Genetic association of a cystatin C gene polymorphism with late-onset Alzheimer disease

Affiliations
Multicenter Study

Genetic association of a cystatin C gene polymorphism with late-onset Alzheimer disease

U Finckh et al. Arch Neurol. 2000 Nov.

Abstract

Objective: To determine whether the cystatin C gene (CST3) is genetically associated with late-onset Alzheimer disease (AD).

Design: A case-control study with 2 independent study populations of patients with AD and age-matched, cognitively normal control subjects.

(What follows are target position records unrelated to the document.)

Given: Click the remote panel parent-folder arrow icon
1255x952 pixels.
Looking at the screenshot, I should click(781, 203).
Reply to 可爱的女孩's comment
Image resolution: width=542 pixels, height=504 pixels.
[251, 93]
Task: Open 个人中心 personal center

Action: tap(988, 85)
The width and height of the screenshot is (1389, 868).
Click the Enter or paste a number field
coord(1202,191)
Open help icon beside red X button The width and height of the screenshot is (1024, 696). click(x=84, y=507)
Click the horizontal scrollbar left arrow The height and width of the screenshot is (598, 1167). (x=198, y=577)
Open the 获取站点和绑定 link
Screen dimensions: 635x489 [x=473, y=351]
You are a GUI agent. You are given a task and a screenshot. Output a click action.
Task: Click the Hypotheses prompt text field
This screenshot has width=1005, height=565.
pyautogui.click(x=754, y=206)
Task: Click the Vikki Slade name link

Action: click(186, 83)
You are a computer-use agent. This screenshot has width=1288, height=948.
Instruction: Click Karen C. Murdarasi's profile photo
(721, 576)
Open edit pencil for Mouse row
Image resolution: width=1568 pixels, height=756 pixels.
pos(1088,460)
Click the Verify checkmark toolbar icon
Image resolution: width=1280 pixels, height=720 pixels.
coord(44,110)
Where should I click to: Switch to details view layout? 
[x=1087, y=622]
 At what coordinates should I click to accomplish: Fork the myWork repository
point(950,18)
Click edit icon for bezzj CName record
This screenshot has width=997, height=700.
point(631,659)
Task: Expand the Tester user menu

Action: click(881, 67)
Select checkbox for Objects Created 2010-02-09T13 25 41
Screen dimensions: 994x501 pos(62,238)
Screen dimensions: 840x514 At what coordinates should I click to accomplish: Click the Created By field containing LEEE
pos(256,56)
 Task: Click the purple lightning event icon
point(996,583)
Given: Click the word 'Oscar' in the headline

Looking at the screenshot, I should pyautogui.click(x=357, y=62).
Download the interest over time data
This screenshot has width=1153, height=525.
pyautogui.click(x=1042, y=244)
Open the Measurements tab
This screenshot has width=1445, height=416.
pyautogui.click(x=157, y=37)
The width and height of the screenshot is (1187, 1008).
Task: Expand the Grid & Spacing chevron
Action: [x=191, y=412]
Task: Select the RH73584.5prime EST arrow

Setting: The Alzheimer's Disease Research Unit at the University Hospital Hamburg-Eppendorf, Hamburg, Germany, for the initial study (n = 260). For the independent multicenter study (n = 647), an international consortium that included the Massachusetts Alzheimer's Disease Research Center at the Massachusetts General Hospital, Boston; the Scientific Institute for Research and Patient Care, Brescia, Italy; and Alzheimer's research units at the Universities of Basel and Zurich, Switzerland, and Bonn, Goettingen, and Hamburg, Germany.

Participants: Five hundred seventeen patients with AD and 390 control subjects.

Measures: Molecular testing of the KspI polymorphisms in the 5' flanking region and exon 1 of CST3 and the apolipoprotein E (APOE) genotype. Mini-Mental State Examination scores for both patients with AD and control subjects.

Results: Homozygosity for haplotype B of CST3 was significantly associated with late-onset AD in both study populations, with an odds ratio of 3.8 (95% confidence interval, 1.56-9.25) in the combined data set; heterozygosity was not associated with an increased risk. The odds ratios for CST3 B/B increased from 2.6 in those younger than 75 years to 8.8 for those aged 75 years and older. The association of CST3 B/B with AD was independent of APOE epsilon4; both genotypes independently reduced disease-free survival.

Conclusions: CST3 is a susceptibility gene for late-onset AD, especially in patients aged 75 years and older. To our knowledge, CST3 B is the first autosomal recessive risk allele in late-onset AD.